Previously, we covered data hazards. If you write really late in the pipeline, and you need the value really early in the pipeline, then you could use the wrong register contents. The simplest thing you could do is to put in noops. It doesn't slow down the clock, but it requires knowledge to the programmer and does not have backwards compatibility. Also, the code bloats. Instead, you could put detect and stall hardware in so the code doesn't bloat. You might have to slow down the clock a little bit.
A more advanced feature is using detect and forward. You take the output from the ALU, and straight route back the input to the ALU in the next cycle. If you use add instructions, you don't have to stall with forwarding. However, you need to use a single noop with load instructions. The value is not ready early enough to get through without a stall. You have to wait until the memory instruction.
These come up because of branches. If you branch, you may not know if you're going to jump, or where you're going to jump until you evaluate the expression.
Pipeline function for BEQ:
Three ways to handle:
Advantage: no software bloat. Disadvantage: have to add hardware.
The CPI increases every time a branch is detected! Is that necessary? Not always! Sometimes the branch is not taken. You can keep fetching, assuming the branch is not taken. If you are wrong, then that is okay as long as you do not COMPLETE any instructions you mistakenly executed. As the instruction has not modified any globally visible state, you're fine.

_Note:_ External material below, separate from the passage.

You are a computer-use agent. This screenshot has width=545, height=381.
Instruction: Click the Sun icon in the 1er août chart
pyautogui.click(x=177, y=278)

Just set noops everywhere for the instructions that need to be squashed.
For example, if you have the following program:
beq 1 2 1 sub 3 4 5 add 6 7 8
You need to consider the time filling the pipeline, the time getting the instructions through, and the time squashing.
If the branch is not taken, you don't lose any time. The time filling the pipeline is 4 cycles, and the time to execute each additional instruction is 1, so 7 cycles total.
If you speculate the branch is taken, and it is really not taken, then it takes 4 cycles to fill the pipeline, plus 2 to get them through, plus 3 because the branch was taken! This increases the CPI each time the branch is taken!
The second we know the address of the instruction we want to fetch, we want to know: is it a branch instruction? If it is, where is the target address? Is it taken or not?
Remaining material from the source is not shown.